How progressing fields generate bubbles - above and beyond finance

Humans are a curious species. We are eternally conflicted between our individualism - treasuring freedom, boundaries and independence - and our sociality - which is actually a need and one of the main reasons for our evolutionary success. By exploiting our sociality we are naturally oriented toward progress by expanding the fields of our knowledge and technology. However, in concomitance with our times of crisis and struggle, we see that the way to progress is not necessarily smooth. It is mostly evident in economy and finance - we see that there are perspectives to widen the field and we invest, eventually investing so much that the system can't cope with it and the suddenly expanded field collapses on itself. It is a speculative bubble. Here I will discuss how it is not a mechanism limited to finance - it is everywhere in human activities. It is one of the dark sides of progress itself.

    Expanding a field acts on three axis, starting from a pre-existing sphere of action.
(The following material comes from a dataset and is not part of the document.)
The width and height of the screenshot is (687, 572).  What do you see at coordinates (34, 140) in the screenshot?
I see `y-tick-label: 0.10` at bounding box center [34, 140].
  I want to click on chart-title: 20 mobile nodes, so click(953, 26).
   The first axis (x) represents the objective availability of resources/knowledge/technology. On the second axis (y) we can measure the pressure and the needs of people to act and expand the field, reflecting the interest of the society. The third axis (z) stands for the actual efforts and skills deployed for the goal.

x, resources/technologies availability; y, social needs/ 
interests; z, people's efforts/skills; P-ES, Pre-Existing 
Sphere; EA, Expanding Area; NLEF, New Limits of 
the Expanded Field [Fig. 1A, from Nissore et al., 
in preparation... no, ok, really, I am joking]
  When the three axis increase together, there is a true expansion of the field and an actual progress. In that case, there is a gap between who is able to move in the newly created 'space' and who lags back, confined in the pre-existing sphere. That is what happens when people do not adjourn fast in whatever their interests are.

  However, what happens when one or more of the three axis is hindered? We can argue that the case of the three axis being all not developed does not actual exist. It would imply a field that does not progress because there are not resources (x axis), there is no interest (y axis) and people do not actually do anything useful about it (z axis). It feels safe to affirm that no field of the human knowledge can be described in those terms.

  But how about just one axis being defective? Or two at a time?

a) x positive, y and z not - even with available materials and technologies, there are not interests/needs and no action. The field remains stationary because lacking appeal;

b) y positive, x and z not - the needs to develop are present, but resources/technology and skills/efforts are not. It is the case of extremely innovative research, on the verge of fantascience;

c) z positive, x and y not - skills/efforts deployed in absence of resources and social needs. It is rare, but it can happen with personal work/passion, if somehow not funded or ostracised.

d) y and z positive, x not - needs/interests are there as skills/efforts, but resources are limited. It is very evident when we talk about natural resources. Of course, it is difficult to make a big industry of oil extraction if the territory has little to no oil;

e) x and z positive, y not - while technology/resources are available and efforts/skills are at work, the field still remains underdeveloped because of lack of interests/needs. For instance, it is the case of a field struggling (not stationary like case a) for reduced fundings;

f) x and y positive,  z not - in presence of both resources/technology and social needs/interests, the field is allowed to expand and yet is eventually limited by people skills/efforts. Once the expansion is not anymore sustainable, it collapses - and it is where most bubbles come from.

    We conclude that, in many cases, a correct analysis of the variables of a progressing field can be predictive of how it will eventually turn out. Most bubbles, in finance and not, can be foreseen by a honest evaluation of the sustainability of the inflating field. Failing to do so can be due to inexperience (new fields can be difficult to appreciate), actual negligence or misplaced short-term interests. The last is the case of speculative financial bubbles, where speculators can actively engineer them in order to gain on the losses of the other investors once the bubble bursts.

    The solution is always an increase in awareness, both as individuals and as society. Know the field and spot the risks. If you need to walk there, you could watch where you step on.